I tend to get distracted by the naivety of the Chinese films, which is just a different form of the naivety found in American and European silents. But it’s a form which usually comes with a chunk of nationalist propaganda, and the same happened here, but not till the end. I don’t care for nationalism and I hate sports so this movie had two strikes against it as far as I was concerned.

Doing away with the underdog story that animates COLLEGE and THE FRESHMAN, QOS deals with celebrity sprinter Li Ying (Li-Li Li) who comes to Shanghai from the country and is really really good at running. So they have to come up with a couple more sources of tension, but they don’t develop any of these consistently. There’s a potential romance with Li’s hunky coach, and a school figure with a pencil moustache and neck to match. Then there’s a brief interlude where fame goes to Li’s head and she neglects her training to go to a football match and a youth club (scandalous stuff). But that only takes up ten minutes.

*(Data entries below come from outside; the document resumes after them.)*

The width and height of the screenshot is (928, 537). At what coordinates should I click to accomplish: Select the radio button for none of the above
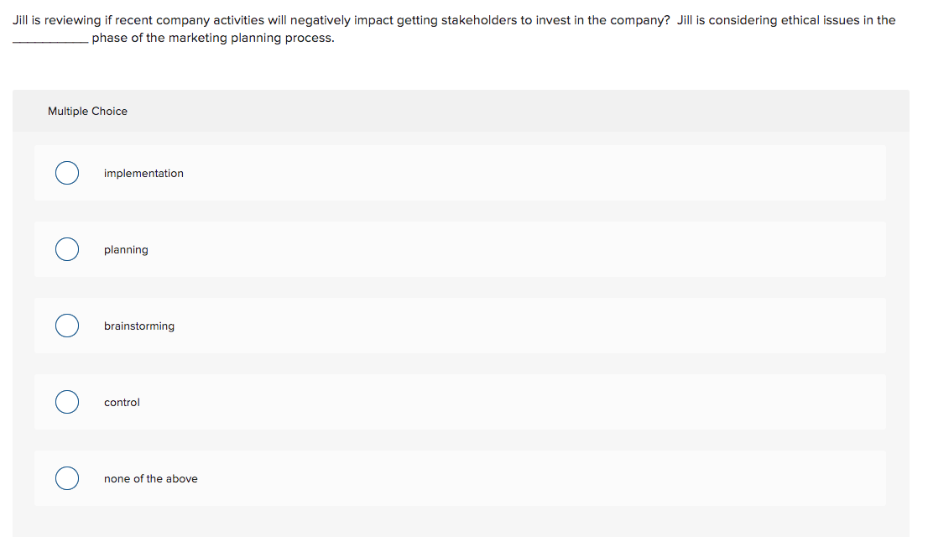(67, 478)
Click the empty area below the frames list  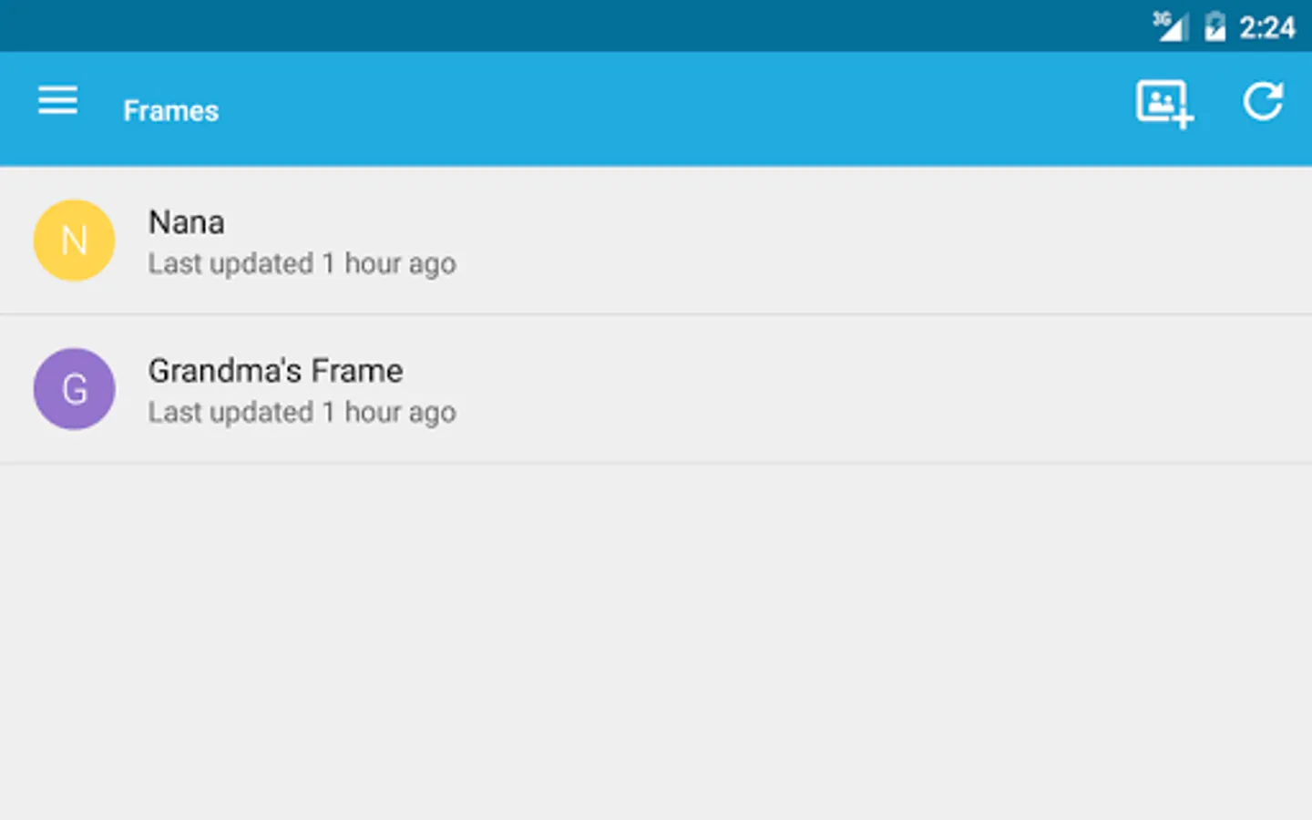[656, 638]

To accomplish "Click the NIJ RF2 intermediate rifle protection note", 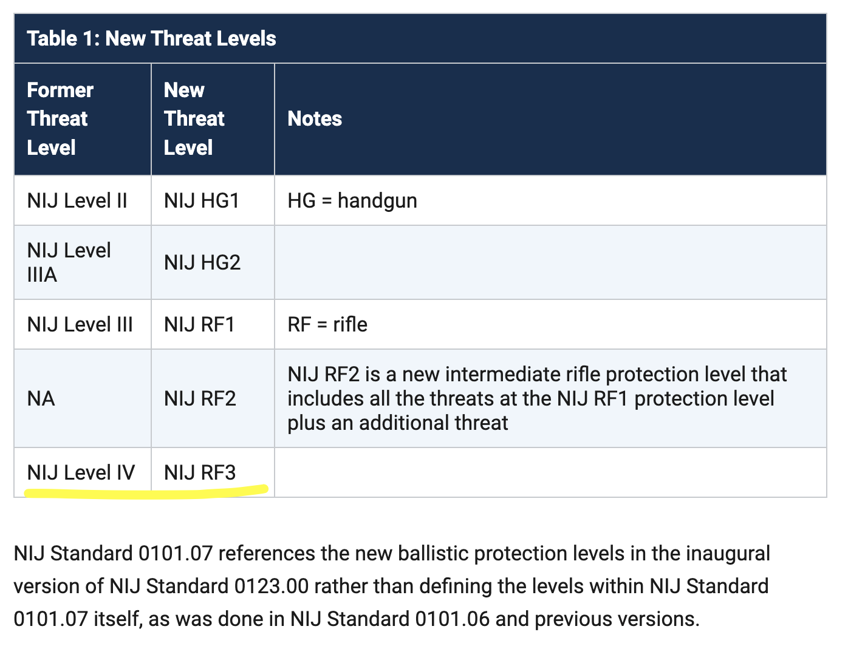I will pos(537,398).
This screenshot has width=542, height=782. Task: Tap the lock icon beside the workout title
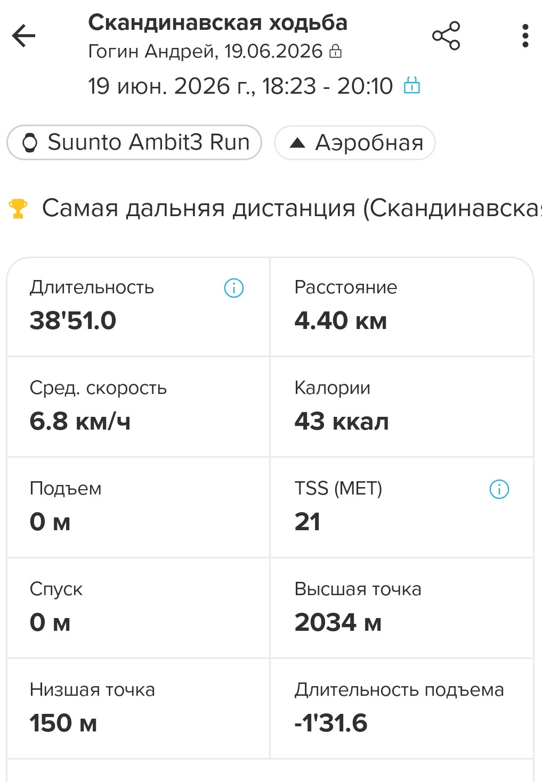pyautogui.click(x=335, y=52)
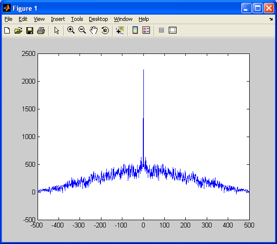This screenshot has height=244, width=277.
Task: Print the figure using the printer icon
Action: coord(41,31)
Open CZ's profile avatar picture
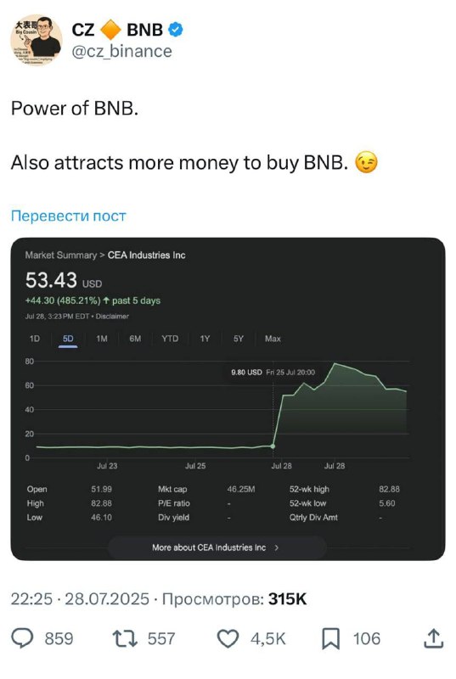The image size is (456, 679). pyautogui.click(x=37, y=40)
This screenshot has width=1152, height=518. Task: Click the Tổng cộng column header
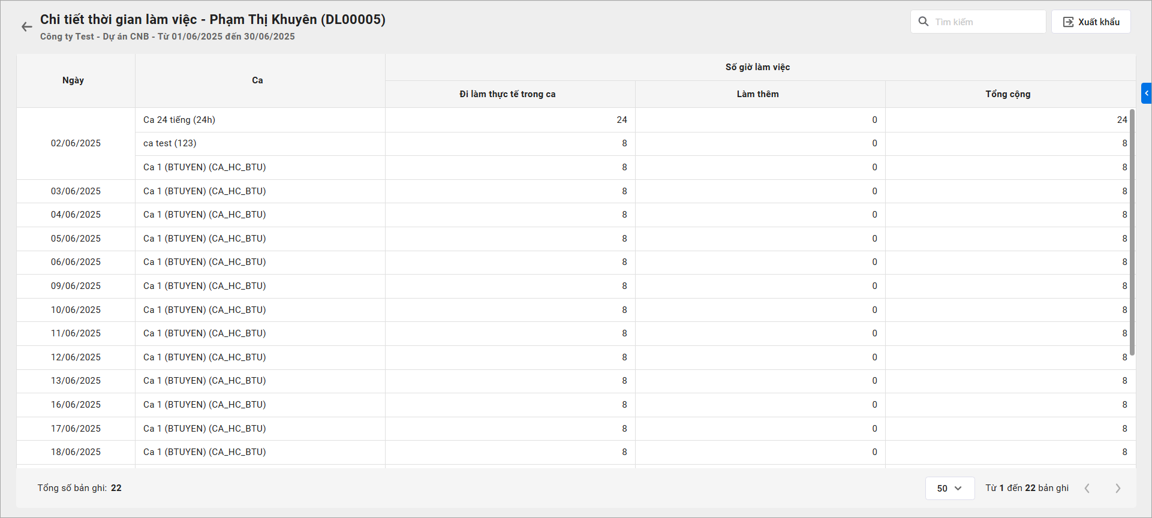[1007, 94]
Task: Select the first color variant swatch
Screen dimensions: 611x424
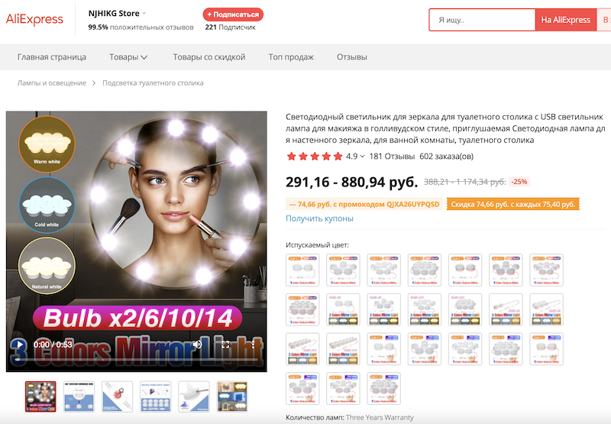Action: point(302,270)
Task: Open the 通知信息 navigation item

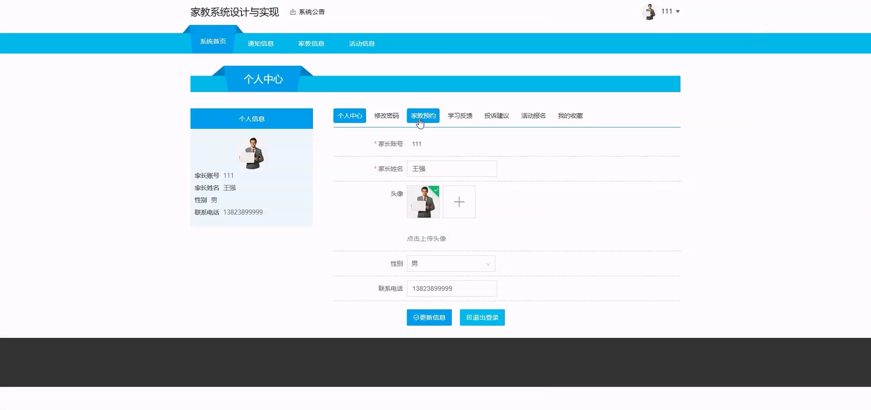Action: pos(260,44)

Then there are the mean girls who plot to defeat Li, but their plot just involves trying to win against her, which I thought was the point of the sport anyway. And one of them has a weak heart (new kinds of unconvincing acting are tried out to portray this — a “cough” that causes the actor’s hand to flutter from chest to mouth, plus a lot of writhing about).

I enjoyed seeing 1930s Shanghai, and seeing 1920s college movie fashions ported over from Hollywood — pennants! a ukulele! a tiny silver megaphone! And the training montages with wipes galore, something you didn’t really see in American silents, so this is a combination of silent movie and early talkie visual storytelling. And all those camera movies were lovely.

THE NORTULL GANG (1923) was odd in totally different ways. Four working girls share an apartment in Stockholm (and again, nice to see the city) — their lives and loves and so on. This was based on a novel, and the intertitles went for quite a novelistic approach: events were set up before they happened, but in a mysterious and wry way, so it wasn’t like those 1910 movies where the titles act as spoilers, here they’re TEASERS. This was done so frequently, though, that it all felt like the set-up for a story that was just about to kick off. I was waiting for the story to begin, then realised it had, sort of, and then it ended really nicely. An experiment in narrative — the film has a real tone of voice, ironic, self-deprecating, feminist.

And Nils Aster turned up for the second time this weekend, playing a different kind of louse with a different moustache (he plays a jealous guy in OUR DANCING DAUGHTERS).

Per Lindberg directed sensitively (his other films sound interesting too, mostly talkies) — I spent a lot of time just enjoying the streets, and the kind of stuff people had in their houses and offices. (Incidentally, in a short piece about Dickens’ London, called I think DICKENS’ LONDON, we saw an ad on a bus for something called “Iron Jelloids.” If you can score me some Iron Jellloids, I would be appreciative. In JUST AROUND THE CORNER a cigar store was selling “Egyptian Deities.” I don’t smoke but if a free cigar is offered I take it. This has only happened to me once so the risk of addiction seems slight.)